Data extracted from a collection
------------------------

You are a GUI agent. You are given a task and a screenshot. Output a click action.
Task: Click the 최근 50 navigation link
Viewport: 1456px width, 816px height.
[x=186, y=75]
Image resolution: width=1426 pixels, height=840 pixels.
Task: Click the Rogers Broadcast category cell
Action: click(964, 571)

------------------------

▸ Action item: Could you copy every record above exactly as it stands?

▸ Response below:
You are a GUI agent. You are given a task and a screenshot. Output a click action.
Task: Click the 최근 50 navigation link
Viewport: 1456px width, 816px height.
[x=186, y=75]
Image resolution: width=1426 pixels, height=840 pixels.
Task: Click the Rogers Broadcast category cell
Action: click(964, 571)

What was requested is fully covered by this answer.